STEPHEN Broughton has never felt sexually attracted to anyone. He has very little interest in sex. The 32-year-old is one of the estimated one per cent of people in the UK who identify themselves as asexual.

“It is quite hard to describe what being asexual is, as for me it is entirely normal – but for other people is very unusual,” he continued.

“I am in the minority of people who don’t experience sexual attraction in the way other people do.

“In society, there is a wider expectatio­n that we will have sex so it can be quite hard for an asexual person – it makes you feel like an alien in your own community.”

Mr Broughton, from Port Talbot, said sex is talked about everywhere and that, growing up, he would lie or stay quiet when in groups discussing their sexual experience­s or who they found attractive.

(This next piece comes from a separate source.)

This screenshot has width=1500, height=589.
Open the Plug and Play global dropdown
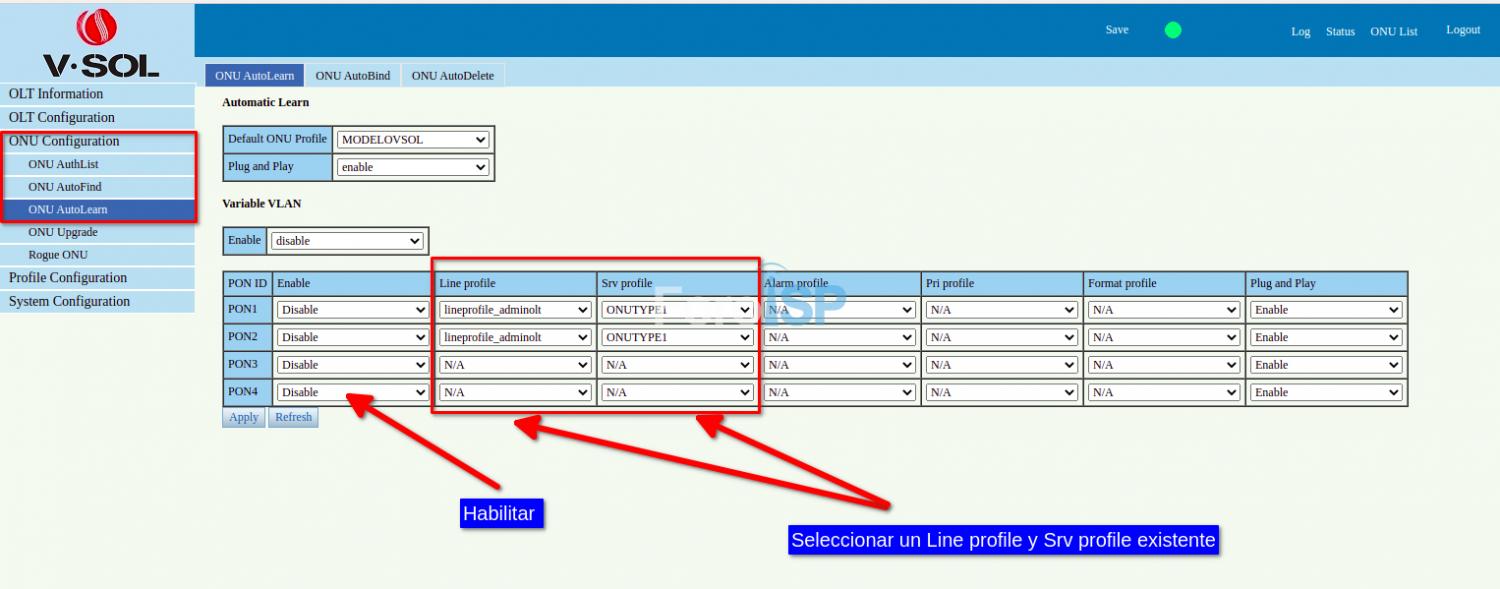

As a child, he could tell he was different, but he didn’t have the words to describe it. The maths graduate said that, as a teenager, he was never interested in dating or having sex and thought that would come when he was older.

“But sex was something I was never interested in,” he continued.

“I didn’t come across a definition for asexual until I was 27 or 28. When I first read about it, I thought it described pretty well my thoughts and feelings.”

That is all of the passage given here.